*** THE RECORDS Section Begins ***
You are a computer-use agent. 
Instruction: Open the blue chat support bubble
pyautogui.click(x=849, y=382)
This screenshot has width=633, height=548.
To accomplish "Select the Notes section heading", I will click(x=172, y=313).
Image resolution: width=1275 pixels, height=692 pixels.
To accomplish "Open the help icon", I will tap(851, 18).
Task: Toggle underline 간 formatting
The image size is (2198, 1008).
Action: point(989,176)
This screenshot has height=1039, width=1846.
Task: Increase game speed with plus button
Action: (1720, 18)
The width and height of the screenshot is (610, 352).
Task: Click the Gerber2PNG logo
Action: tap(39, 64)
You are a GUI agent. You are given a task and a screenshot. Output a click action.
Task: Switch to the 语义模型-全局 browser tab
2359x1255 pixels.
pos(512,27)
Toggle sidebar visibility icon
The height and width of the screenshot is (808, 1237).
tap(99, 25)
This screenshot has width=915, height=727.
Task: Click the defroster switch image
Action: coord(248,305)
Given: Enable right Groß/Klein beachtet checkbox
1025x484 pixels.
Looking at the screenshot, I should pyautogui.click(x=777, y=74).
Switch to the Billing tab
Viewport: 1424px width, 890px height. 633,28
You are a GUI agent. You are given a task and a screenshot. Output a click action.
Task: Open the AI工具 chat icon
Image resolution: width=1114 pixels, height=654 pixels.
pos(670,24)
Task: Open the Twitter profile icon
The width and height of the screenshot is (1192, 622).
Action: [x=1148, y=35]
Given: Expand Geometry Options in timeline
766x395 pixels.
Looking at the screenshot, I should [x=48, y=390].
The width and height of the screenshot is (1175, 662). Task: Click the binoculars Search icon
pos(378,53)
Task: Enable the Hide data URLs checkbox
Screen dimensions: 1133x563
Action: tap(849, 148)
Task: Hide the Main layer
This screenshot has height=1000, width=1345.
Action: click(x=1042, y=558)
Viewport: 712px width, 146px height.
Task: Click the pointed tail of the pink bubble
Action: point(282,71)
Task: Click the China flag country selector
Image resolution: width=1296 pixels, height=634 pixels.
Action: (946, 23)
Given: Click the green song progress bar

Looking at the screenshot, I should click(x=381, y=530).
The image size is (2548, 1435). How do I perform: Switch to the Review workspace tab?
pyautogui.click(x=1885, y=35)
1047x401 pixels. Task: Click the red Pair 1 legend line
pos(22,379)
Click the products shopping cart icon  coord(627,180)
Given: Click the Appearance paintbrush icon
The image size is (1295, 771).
*** THE RECORDS Section Ends ***
[EXERCISE INSTRUCTIONS] Report all lines above with "Enable".

[ANSWER TO THE EXERCISE]
Given: Enable right Groß/Klein beachtet checkbox
Task: Enable the Hide data URLs checkbox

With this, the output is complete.